Tue Nov 30, 2021 12:48 pm

This is a difficult one to solve in wifi. Because in wifi the CLIENT decides which band to use. This is different from mobile networks (3G,4G,5G ...) where the network devices decide who will serve a client at what band. "Band steering" in wifi will never be perfect. Client devices use different algoritmes for making the decision.

KIcking a client off or refusing the 2.4GHz might help, if the client learns that some AP/band has a bad connection. Otherwise it is just statistics. Flapping between bands is also a common problem for some clients (Some smartphones tend to swap after each sleeping period. Sometimes you see 4 second connections.). The algoritmes are unknown and divers.

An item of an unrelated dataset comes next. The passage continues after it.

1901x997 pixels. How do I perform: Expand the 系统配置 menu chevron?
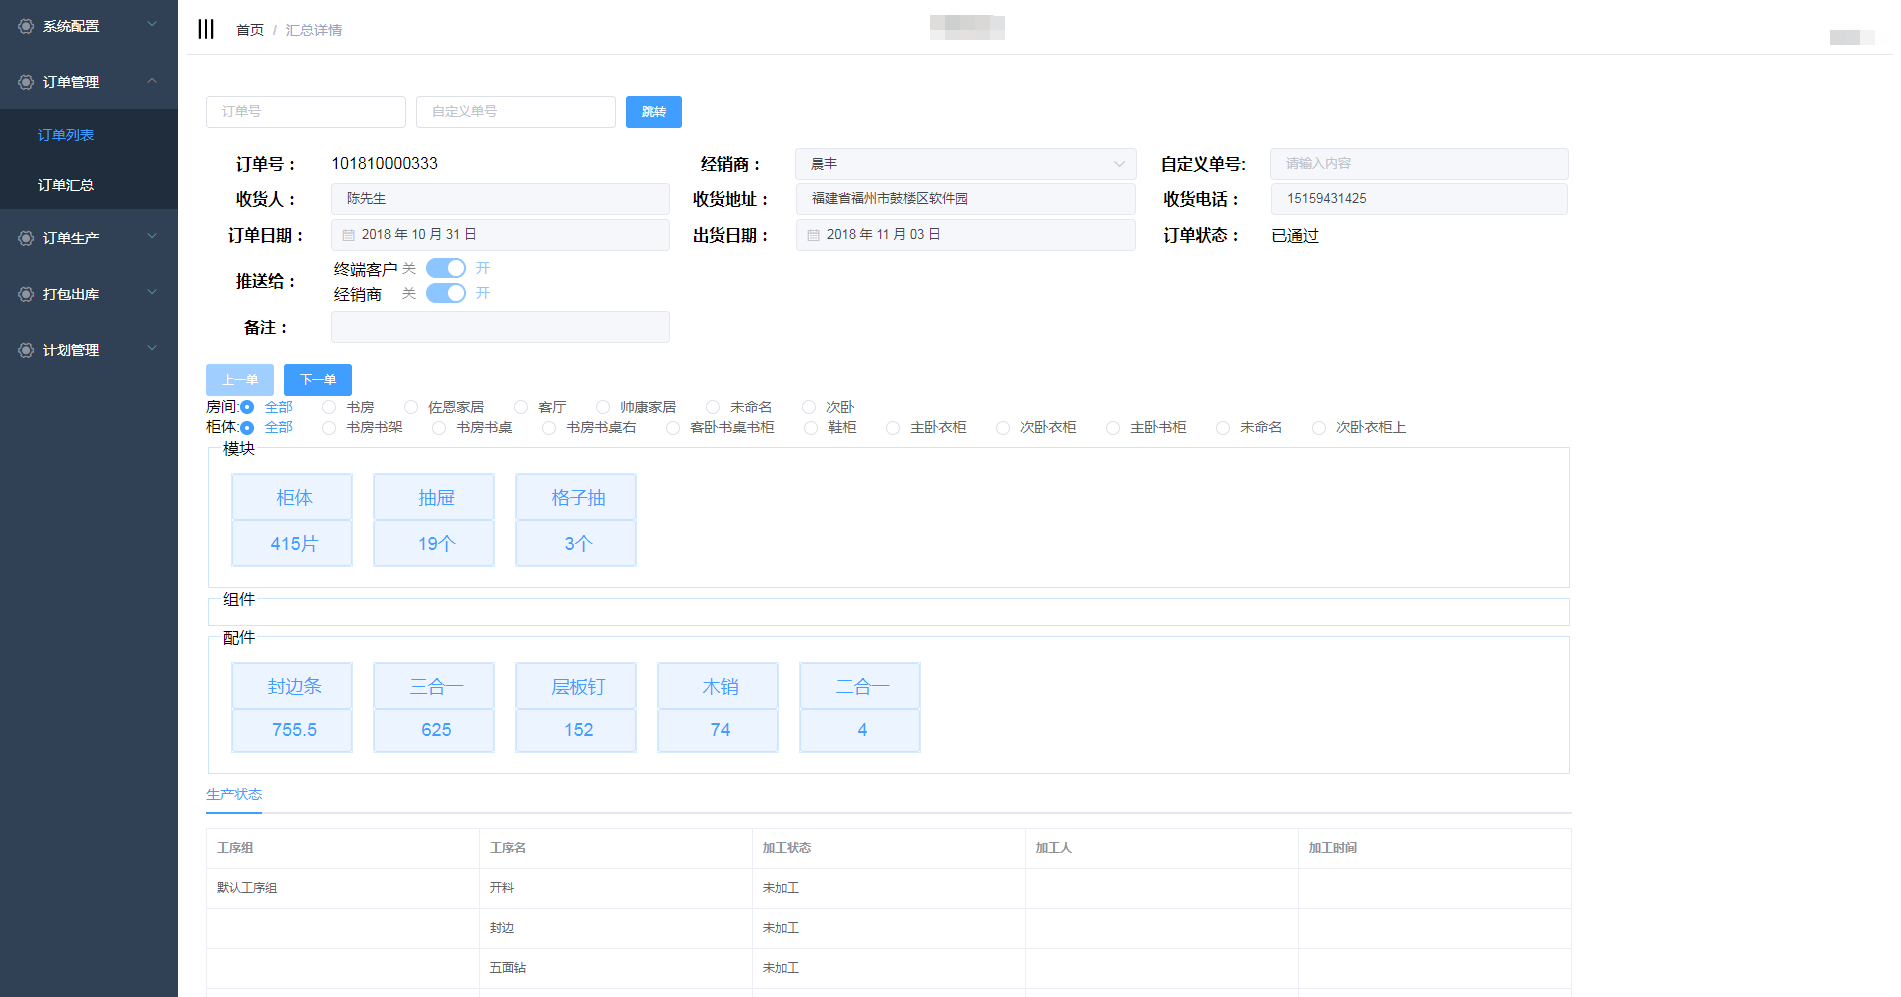[x=152, y=24]
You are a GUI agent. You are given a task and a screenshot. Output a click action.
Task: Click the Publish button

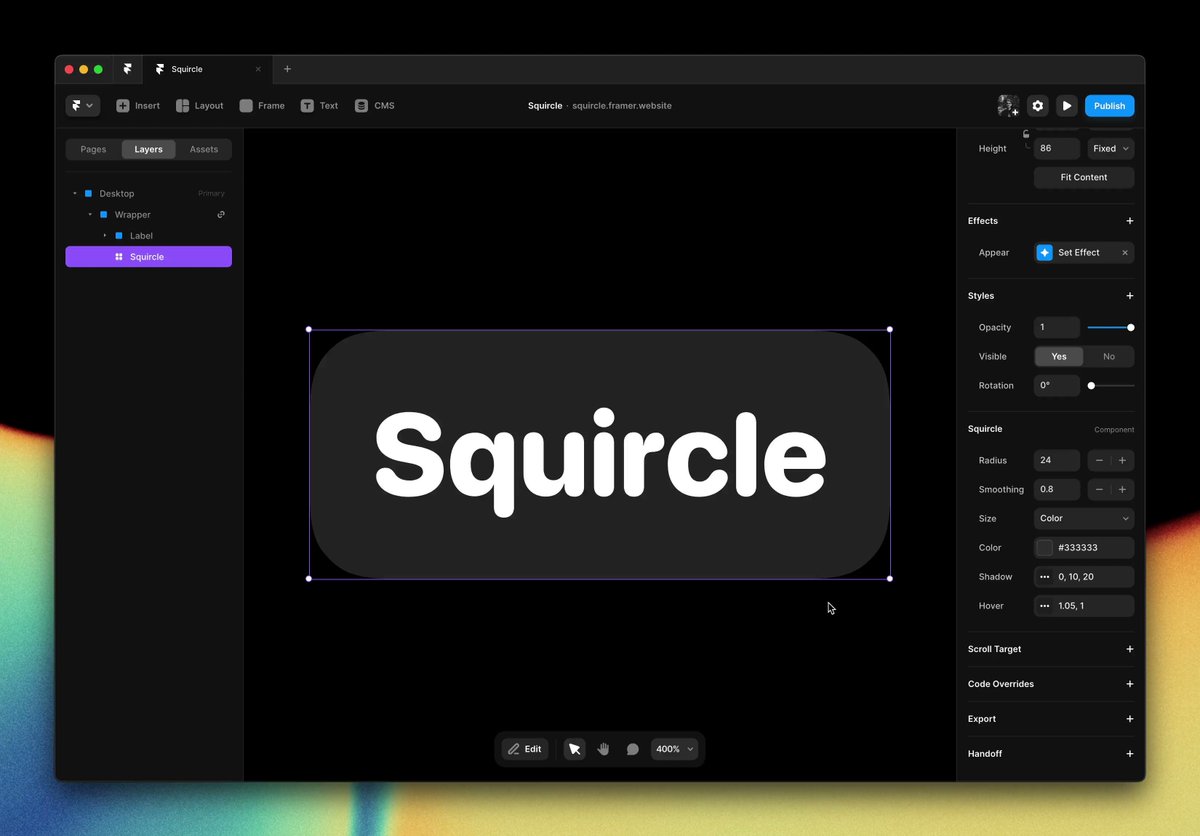(x=1109, y=105)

The "station roaming" is more active with lower signal level. Adding more AP and giving better coverage reduces the roaming attempts. (MT station can switch this on or off. The default behaviour has changed from on to off in RouterOS. With "off" the station will not be scanning for a better AP in the background, as can be followed in the "wireless,debug" logging.

One way to mitigate is adding a second SSID that is band specific. For stable and well behaving clients the common name can be used. But again be carefull as the client might swap to the other SSID name if it is a known network.

How can we inform the client what we want? Maybe (maybe!) abusing the Hotspot 2.0 "Interworking profiles" might be a way to inform the clients what we want, as 802.11k 802.11v is missing.

Some reading: https://www.networkcomputing.com/wirele ... ring-myths
Last edited by bpwl on Tue Nov 30, 2021 1:08 pm, edited 1 time in total.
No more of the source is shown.